# End game suggestions



## Feliks Karp (27/2/17)

So eating healthy and doctor visits are chewing in to much of my general budget, so I've given myself about 6 months to carry on vaping seriously after that I need to seriously cut down or quit. MOD wise I would have liked to have owned one cool mech, but I can live with out this , however I have a couple of nice but mediocre RDA's, I would like to own atleast one really cool RDA, and would like suggestions.

Requirements are:


not very expensive (not too much over the R1000 mark).
something that one would consider a keeper
no clones
nice big build deck so I can try out some of those fancy fat coil types
Pref' not stainless steel - I want something that stands out ;p
Thanks

Reactions: Like 2


----------



## Scissorhands (27/2/17)

Interesting approach, i wanted to cut costs long term and ditch regulated mods and tanks all together, i dont need excesive clouds, just enough to blow some rings, flavour is my priority.
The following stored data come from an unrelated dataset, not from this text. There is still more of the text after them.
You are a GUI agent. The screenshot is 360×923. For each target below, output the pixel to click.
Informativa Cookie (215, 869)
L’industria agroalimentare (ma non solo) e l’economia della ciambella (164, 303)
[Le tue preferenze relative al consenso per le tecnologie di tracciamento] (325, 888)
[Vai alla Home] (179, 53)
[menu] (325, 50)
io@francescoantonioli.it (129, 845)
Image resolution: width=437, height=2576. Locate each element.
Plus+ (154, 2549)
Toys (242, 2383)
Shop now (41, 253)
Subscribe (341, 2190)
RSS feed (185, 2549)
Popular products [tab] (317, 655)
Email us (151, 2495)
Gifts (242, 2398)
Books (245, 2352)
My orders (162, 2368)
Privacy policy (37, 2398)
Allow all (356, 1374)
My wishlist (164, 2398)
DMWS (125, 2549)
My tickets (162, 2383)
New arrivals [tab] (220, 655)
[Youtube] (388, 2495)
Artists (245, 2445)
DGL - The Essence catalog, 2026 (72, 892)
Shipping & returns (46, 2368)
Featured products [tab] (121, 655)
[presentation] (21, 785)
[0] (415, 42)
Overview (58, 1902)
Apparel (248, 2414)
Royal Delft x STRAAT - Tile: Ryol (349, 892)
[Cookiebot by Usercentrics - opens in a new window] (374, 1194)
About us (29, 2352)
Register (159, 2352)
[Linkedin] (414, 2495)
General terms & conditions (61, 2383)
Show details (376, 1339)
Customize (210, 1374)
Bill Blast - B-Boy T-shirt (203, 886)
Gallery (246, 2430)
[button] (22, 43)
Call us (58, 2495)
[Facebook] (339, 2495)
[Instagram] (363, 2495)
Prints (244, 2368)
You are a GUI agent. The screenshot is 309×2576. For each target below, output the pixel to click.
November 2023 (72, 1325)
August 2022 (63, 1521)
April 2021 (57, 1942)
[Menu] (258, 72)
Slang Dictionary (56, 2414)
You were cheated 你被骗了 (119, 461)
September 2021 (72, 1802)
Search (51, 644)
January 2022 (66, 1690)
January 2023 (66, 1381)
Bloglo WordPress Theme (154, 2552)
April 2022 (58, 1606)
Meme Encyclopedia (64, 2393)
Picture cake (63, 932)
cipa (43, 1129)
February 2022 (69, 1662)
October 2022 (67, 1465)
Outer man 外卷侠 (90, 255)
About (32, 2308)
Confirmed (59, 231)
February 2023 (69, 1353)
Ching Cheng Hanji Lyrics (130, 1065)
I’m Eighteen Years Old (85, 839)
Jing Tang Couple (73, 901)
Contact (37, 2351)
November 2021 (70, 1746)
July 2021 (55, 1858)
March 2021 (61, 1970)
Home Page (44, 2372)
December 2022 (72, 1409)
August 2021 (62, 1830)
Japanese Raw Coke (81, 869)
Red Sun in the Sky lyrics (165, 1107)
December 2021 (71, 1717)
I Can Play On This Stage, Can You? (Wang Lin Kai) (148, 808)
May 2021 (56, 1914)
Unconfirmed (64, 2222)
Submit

setteled for a hadaly and leprechaun, have not touched or missed my vw mods or tanks since (okay its only been 13 days) its a very refreshing experience and cant see myself going back as its growing on me daily .

unless something radically changes 

For that price range RDA wise you are looking at the CSMNT or Goon 24

I cant recommend a tube mech as they dont appeal to me

Happy hunting

Reactions: Like 1


----------